(PROVIDED INFORMATION)
+ + + + +

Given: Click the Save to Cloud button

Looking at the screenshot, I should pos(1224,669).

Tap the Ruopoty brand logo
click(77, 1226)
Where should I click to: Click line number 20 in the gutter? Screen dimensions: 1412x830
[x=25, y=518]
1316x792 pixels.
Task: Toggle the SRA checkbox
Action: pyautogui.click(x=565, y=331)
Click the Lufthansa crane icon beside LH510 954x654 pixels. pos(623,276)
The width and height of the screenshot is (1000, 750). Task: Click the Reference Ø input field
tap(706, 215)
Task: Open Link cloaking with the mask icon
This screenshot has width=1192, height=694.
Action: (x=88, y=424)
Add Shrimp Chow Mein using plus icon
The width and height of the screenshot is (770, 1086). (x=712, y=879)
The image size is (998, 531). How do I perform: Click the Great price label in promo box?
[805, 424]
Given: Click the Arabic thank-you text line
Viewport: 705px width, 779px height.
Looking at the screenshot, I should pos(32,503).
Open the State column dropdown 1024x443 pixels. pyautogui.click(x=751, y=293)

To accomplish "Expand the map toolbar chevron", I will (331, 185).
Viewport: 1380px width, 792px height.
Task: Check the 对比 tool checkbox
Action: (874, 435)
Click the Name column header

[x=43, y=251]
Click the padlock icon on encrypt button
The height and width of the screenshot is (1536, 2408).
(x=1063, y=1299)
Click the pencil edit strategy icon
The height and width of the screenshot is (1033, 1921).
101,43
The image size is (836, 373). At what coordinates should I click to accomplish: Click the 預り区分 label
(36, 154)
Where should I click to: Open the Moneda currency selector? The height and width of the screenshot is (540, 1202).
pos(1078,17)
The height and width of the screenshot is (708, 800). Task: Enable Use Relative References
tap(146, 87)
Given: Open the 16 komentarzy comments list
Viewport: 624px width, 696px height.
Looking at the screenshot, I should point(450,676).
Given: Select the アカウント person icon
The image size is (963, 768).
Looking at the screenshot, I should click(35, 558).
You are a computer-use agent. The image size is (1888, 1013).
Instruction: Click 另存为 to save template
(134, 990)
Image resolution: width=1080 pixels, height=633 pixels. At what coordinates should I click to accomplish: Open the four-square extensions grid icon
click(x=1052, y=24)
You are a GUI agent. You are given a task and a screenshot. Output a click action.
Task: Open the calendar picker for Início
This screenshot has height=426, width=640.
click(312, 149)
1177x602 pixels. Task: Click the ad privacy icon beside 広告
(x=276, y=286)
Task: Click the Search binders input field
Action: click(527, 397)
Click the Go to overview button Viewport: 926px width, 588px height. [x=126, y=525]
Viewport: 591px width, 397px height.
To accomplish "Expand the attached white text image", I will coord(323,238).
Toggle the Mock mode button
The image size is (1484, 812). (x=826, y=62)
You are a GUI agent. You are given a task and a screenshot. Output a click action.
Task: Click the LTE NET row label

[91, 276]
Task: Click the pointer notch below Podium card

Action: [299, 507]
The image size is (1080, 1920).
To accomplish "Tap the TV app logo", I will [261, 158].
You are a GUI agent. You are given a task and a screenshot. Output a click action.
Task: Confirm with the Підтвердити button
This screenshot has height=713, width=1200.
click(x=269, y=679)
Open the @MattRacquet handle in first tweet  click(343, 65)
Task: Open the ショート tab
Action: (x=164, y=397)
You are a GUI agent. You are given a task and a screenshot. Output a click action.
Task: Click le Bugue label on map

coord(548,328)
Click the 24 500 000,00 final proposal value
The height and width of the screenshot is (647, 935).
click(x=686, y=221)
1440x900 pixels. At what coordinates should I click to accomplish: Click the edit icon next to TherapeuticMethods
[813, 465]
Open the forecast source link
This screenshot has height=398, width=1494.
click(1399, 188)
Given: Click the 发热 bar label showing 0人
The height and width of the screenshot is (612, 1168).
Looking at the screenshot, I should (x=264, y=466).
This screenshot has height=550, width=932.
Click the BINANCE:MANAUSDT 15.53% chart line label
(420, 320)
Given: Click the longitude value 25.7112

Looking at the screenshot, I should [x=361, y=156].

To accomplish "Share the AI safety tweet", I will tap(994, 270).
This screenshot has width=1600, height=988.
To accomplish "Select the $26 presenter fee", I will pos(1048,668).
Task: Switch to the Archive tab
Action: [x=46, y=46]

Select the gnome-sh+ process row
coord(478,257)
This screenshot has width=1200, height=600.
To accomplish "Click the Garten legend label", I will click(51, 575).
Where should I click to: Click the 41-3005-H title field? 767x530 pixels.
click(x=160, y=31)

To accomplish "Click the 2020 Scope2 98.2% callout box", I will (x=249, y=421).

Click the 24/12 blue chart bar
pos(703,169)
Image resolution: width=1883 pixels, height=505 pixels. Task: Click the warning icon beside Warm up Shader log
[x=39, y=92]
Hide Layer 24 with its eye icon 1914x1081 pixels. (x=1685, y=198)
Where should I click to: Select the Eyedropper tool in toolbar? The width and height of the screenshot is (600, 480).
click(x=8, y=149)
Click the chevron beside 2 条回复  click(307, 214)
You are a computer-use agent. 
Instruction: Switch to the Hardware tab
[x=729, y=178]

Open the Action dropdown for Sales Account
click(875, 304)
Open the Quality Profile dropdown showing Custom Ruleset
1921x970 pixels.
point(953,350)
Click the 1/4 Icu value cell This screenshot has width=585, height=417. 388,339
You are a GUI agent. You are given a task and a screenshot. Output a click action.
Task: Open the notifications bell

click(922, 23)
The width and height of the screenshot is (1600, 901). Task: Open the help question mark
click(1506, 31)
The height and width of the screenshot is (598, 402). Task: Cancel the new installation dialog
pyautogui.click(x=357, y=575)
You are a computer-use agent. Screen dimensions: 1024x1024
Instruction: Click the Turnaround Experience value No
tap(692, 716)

+ + + + +

(GOAL OF THE EXERCISE) Reproduce all of the entries word for word.

(WORKED SOLUTION)
Given: Click the Save to Cloud button

Looking at the screenshot, I should pos(1224,669).

Tap the Ruopoty brand logo
click(77, 1226)
Where should I click to: Click line number 20 in the gutter? Screen dimensions: 1412x830
[x=25, y=518]
1316x792 pixels.
Task: Toggle the SRA checkbox
Action: pyautogui.click(x=565, y=331)
Click the Lufthansa crane icon beside LH510 954x654 pixels. pos(623,276)
The width and height of the screenshot is (1000, 750). Task: Click the Reference Ø input field
tap(706, 215)
Task: Open Link cloaking with the mask icon
This screenshot has width=1192, height=694.
Action: (x=88, y=424)
Add Shrimp Chow Mein using plus icon
The width and height of the screenshot is (770, 1086). (x=712, y=879)
The image size is (998, 531). How do I perform: Click the Great price label in promo box?
[805, 424]
Given: Click the Arabic thank-you text line
Viewport: 705px width, 779px height.
Looking at the screenshot, I should pos(32,503).
Open the State column dropdown 1024x443 pixels. pyautogui.click(x=751, y=293)

To accomplish "Expand the map toolbar chevron", I will (331, 185).
Viewport: 1380px width, 792px height.
Task: Check the 对比 tool checkbox
Action: (874, 435)
Click the Name column header

[x=43, y=251]
Click the padlock icon on encrypt button
The height and width of the screenshot is (1536, 2408).
(x=1063, y=1299)
Click the pencil edit strategy icon
The height and width of the screenshot is (1033, 1921).
101,43
The image size is (836, 373). At what coordinates should I click to accomplish: Click the 預り区分 label
(36, 154)
Where should I click to: Open the Moneda currency selector? The height and width of the screenshot is (540, 1202).
pos(1078,17)
The height and width of the screenshot is (708, 800). Task: Enable Use Relative References
tap(146, 87)
Given: Open the 16 komentarzy comments list
Viewport: 624px width, 696px height.
Looking at the screenshot, I should point(450,676).
Given: Select the アカウント person icon
The image size is (963, 768).
Looking at the screenshot, I should click(35, 558).
You are a computer-use agent. The image size is (1888, 1013).
Instruction: Click 另存为 to save template
(134, 990)
Image resolution: width=1080 pixels, height=633 pixels. At what coordinates should I click to accomplish: Open the four-square extensions grid icon
click(x=1052, y=24)
You are a GUI agent. You are given a task and a screenshot. Output a click action.
Task: Open the calendar picker for Início
This screenshot has height=426, width=640.
click(312, 149)
1177x602 pixels. Task: Click the ad privacy icon beside 広告
(x=276, y=286)
Task: Click the Search binders input field
Action: click(527, 397)
Click the Go to overview button Viewport: 926px width, 588px height. [x=126, y=525]
Viewport: 591px width, 397px height.
To accomplish "Expand the attached white text image", I will coord(323,238).
Toggle the Mock mode button
The image size is (1484, 812). (x=826, y=62)
You are a GUI agent. You are given a task and a screenshot. Output a click action.
Task: Click the LTE NET row label

[91, 276]
Task: Click the pointer notch below Podium card

Action: [299, 507]
The image size is (1080, 1920).
To accomplish "Tap the TV app logo", I will [261, 158].
You are a GUI agent. You are given a task and a screenshot. Output a click action.
Task: Confirm with the Підтвердити button
This screenshot has height=713, width=1200.
click(x=269, y=679)
Open the @MattRacquet handle in first tweet  click(343, 65)
Task: Open the ショート tab
Action: (x=164, y=397)
You are a GUI agent. You are given a task and a screenshot. Output a click action.
Task: Click le Bugue label on map

coord(548,328)
Click the 24 500 000,00 final proposal value
The height and width of the screenshot is (647, 935).
click(x=686, y=221)
1440x900 pixels. At what coordinates should I click to accomplish: Click the edit icon next to TherapeuticMethods
[813, 465]
Open the forecast source link
This screenshot has height=398, width=1494.
click(1399, 188)
Given: Click the 发热 bar label showing 0人
The height and width of the screenshot is (612, 1168).
Looking at the screenshot, I should (x=264, y=466).
This screenshot has height=550, width=932.
Click the BINANCE:MANAUSDT 15.53% chart line label
(420, 320)
Given: Click the longitude value 25.7112

Looking at the screenshot, I should [x=361, y=156].

To accomplish "Share the AI safety tweet", I will tap(994, 270).
This screenshot has width=1600, height=988.
To accomplish "Select the $26 presenter fee", I will pos(1048,668).
Task: Switch to the Archive tab
Action: [x=46, y=46]

Select the gnome-sh+ process row
coord(478,257)
This screenshot has width=1200, height=600.
To accomplish "Click the Garten legend label", I will click(51, 575).
Where should I click to: Click the 41-3005-H title field? 767x530 pixels.
click(x=160, y=31)

To accomplish "Click the 2020 Scope2 98.2% callout box", I will (x=249, y=421).

Click the 24/12 blue chart bar
pos(703,169)
Image resolution: width=1883 pixels, height=505 pixels. Task: Click the warning icon beside Warm up Shader log
[x=39, y=92]
Hide Layer 24 with its eye icon 1914x1081 pixels. (x=1685, y=198)
Where should I click to: Select the Eyedropper tool in toolbar? The width and height of the screenshot is (600, 480).
click(x=8, y=149)
Click the chevron beside 2 条回复  click(307, 214)
You are a computer-use agent. 
Instruction: Switch to the Hardware tab
[x=729, y=178]

Open the Action dropdown for Sales Account
click(875, 304)
Open the Quality Profile dropdown showing Custom Ruleset
1921x970 pixels.
point(953,350)
Click the 1/4 Icu value cell This screenshot has width=585, height=417. 388,339
You are a GUI agent. You are given a task and a screenshot. Output a click action.
Task: Open the notifications bell

click(922, 23)
The width and height of the screenshot is (1600, 901). Task: Open the help question mark
click(1506, 31)
The height and width of the screenshot is (598, 402). Task: Cancel the new installation dialog
pyautogui.click(x=357, y=575)
You are a computer-use agent. Screen dimensions: 1024x1024
Instruction: Click the Turnaround Experience value No
tap(692, 716)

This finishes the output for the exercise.